(RECORDS FOR PROCESSING)

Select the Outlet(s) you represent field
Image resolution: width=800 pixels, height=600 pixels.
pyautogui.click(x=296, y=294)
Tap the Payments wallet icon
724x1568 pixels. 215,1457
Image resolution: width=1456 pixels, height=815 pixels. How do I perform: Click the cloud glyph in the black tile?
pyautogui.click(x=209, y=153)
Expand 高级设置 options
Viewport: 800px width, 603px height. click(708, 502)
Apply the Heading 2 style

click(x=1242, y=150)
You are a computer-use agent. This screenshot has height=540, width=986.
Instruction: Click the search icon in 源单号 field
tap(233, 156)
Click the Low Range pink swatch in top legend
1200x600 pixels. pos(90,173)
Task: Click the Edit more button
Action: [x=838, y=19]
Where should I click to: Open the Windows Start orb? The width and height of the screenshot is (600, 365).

(End RECORDS FOR PROCESSING)

▶ THE TASK
Transcribe the whole listing word for word.

▶ RESULT OF THE EXERCISE
Select the Outlet(s) you represent field
Image resolution: width=800 pixels, height=600 pixels.
pyautogui.click(x=296, y=294)
Tap the Payments wallet icon
724x1568 pixels. 215,1457
Image resolution: width=1456 pixels, height=815 pixels. How do I perform: Click the cloud glyph in the black tile?
pyautogui.click(x=209, y=153)
Expand 高级设置 options
Viewport: 800px width, 603px height. click(708, 502)
Apply the Heading 2 style

click(x=1242, y=150)
You are a computer-use agent. This screenshot has height=540, width=986.
Instruction: Click the search icon in 源单号 field
tap(233, 156)
Click the Low Range pink swatch in top legend
1200x600 pixels. pos(90,173)
Task: Click the Edit more button
Action: [x=838, y=19]
Where should I click to: Open the Windows Start orb? The width and height of the screenshot is (600, 365).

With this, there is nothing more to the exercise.